I think if you are looking for an economy that is booming and have a fair few jobs on offer, you would probably have to look a bit further afield in places like Hong Kong, New Zealand and Australia.


----------



## Ben_130 (Jan 24, 2011)

Maz25 said:


> I think if you are looking for an economy that is booming and have a fair few jobs on offer, you would probably have to look a bit further afield in places like Hong Kong, New Zealand and Australia.

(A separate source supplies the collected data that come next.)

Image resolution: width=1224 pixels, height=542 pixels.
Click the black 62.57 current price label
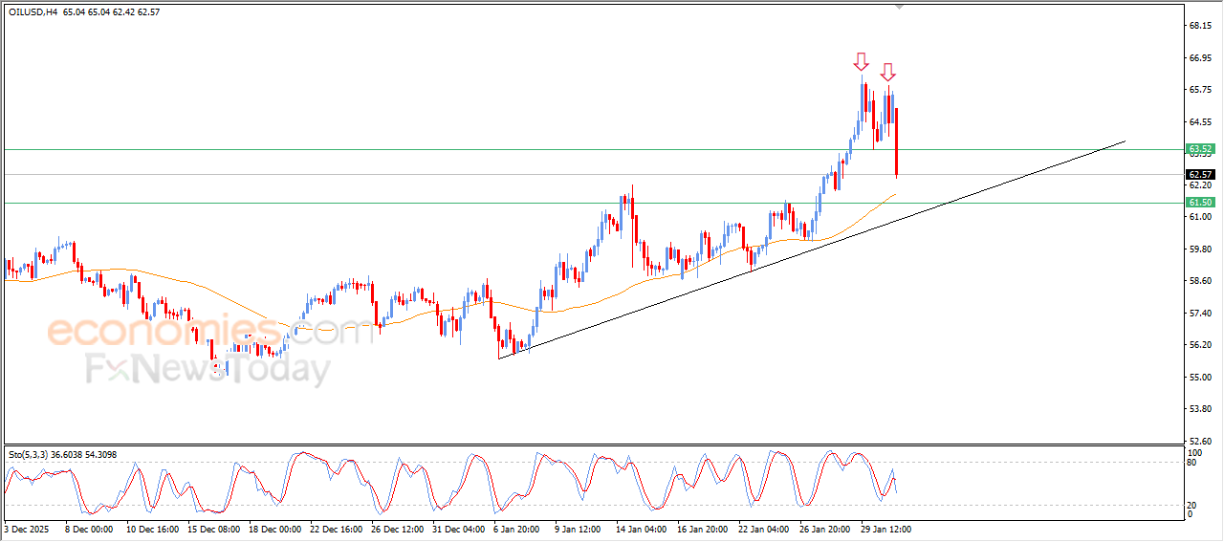coord(1200,175)

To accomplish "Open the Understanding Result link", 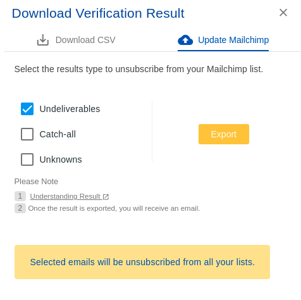I will (x=65, y=196).
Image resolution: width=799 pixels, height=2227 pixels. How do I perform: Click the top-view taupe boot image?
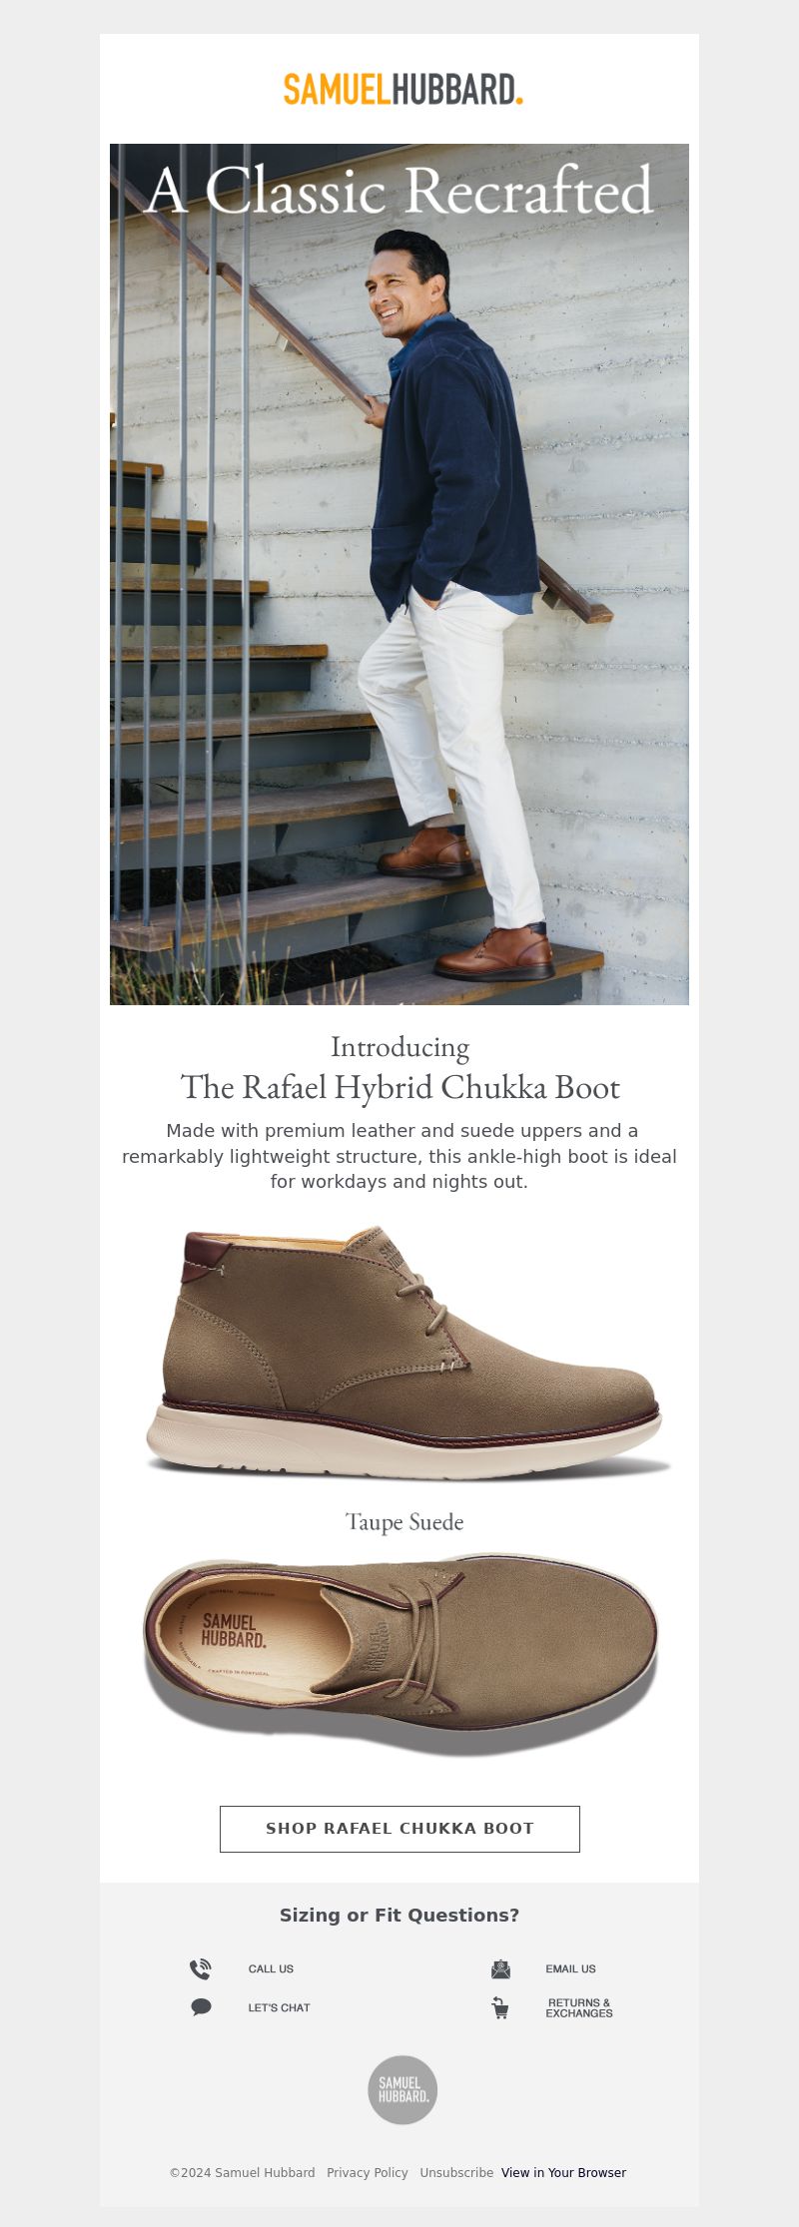click(x=400, y=1652)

Australia has tons of jobs available for me, by far the most compared to any other countries. Just don't really want to go that far away! I did when I finished University but that was in 2009 when even in Australia there were limited opportunities!
I've had two replies on LinkedIn today saying that they could do with adding extra staff but the companies are not funding any recruitment at the moment. I imagine that this is something fairly common at the moment.


----------



## Maz25 (Jul 6, 2008)

Ben_130 said:


> Australia has tons of jobs available for me, by far the most compared to any other countries. Just don't really want to go that far away! I did when I finished University but that was in 2009 when even in Australia there were limited opportunities!
> I've had two replies on LinkedIn today saying that they could do with adding extra staff but the companies are not funding any recruitment at the moment. I imagine that this is something fairly common at the moment.

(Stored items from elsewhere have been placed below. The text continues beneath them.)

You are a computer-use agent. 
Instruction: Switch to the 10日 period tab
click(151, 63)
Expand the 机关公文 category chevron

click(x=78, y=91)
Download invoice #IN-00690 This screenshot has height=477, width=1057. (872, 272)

I would love to go to Australia and similarly, there are also loads of jobs in my field. Trouble is that illusive visa that takes forever...patience will be my middle name by the time I have a visa in hand. 

I do agree though that once you are actually in Australia, it is not that easy to land a job. Most employers are after local experience, which unfortunately, whilst you're fresh off the plane, you just don't have. I had a few interviews there and whilst the prospective employers seemed very interested in my CV, they were all reluctant to cough up the cash for a visa. Lucky me though, time is on my side - not too old yet to get my own visa!

You should keep at it. It is a tough market out there but I'm sure your perseverance will eventually pay off. 
Push comes to shove, if you're not fussy about the actual country you work in, you can head to Qatar - more jobs, more money BUT less fun!


----------



## Ben_130 (Jan 24, 2011)

Maz25 said:


> I would love to go to Australia and similarly, there are also loads of jobs in my field. Trouble is that illusive visa that takes forever...patience will be my middle name by the time I have a visa in hand.
> 
> I do agree though that once you are actually in Australia, it is not that easy to land a job. Most employers are after local experience, which unfortunately, whilst you're fresh off the plane, you just don't have. I had a few interviews there and whilst the prospective employers seemed very interested in my CV, they were all reluctant to cough up the cash for a visa. Lucky me though, time is on my side - not too old yet to get my own visa!
> 
> ...


True, not too sure about Qatar. To be honest haven't seen anymore opportunities there anyway! My second choice would be Bahrain as my girlfriend worked there for just under a year and its somewhere I've visited a few times. A lot of her friends are still there now despite the recent trouble.


----------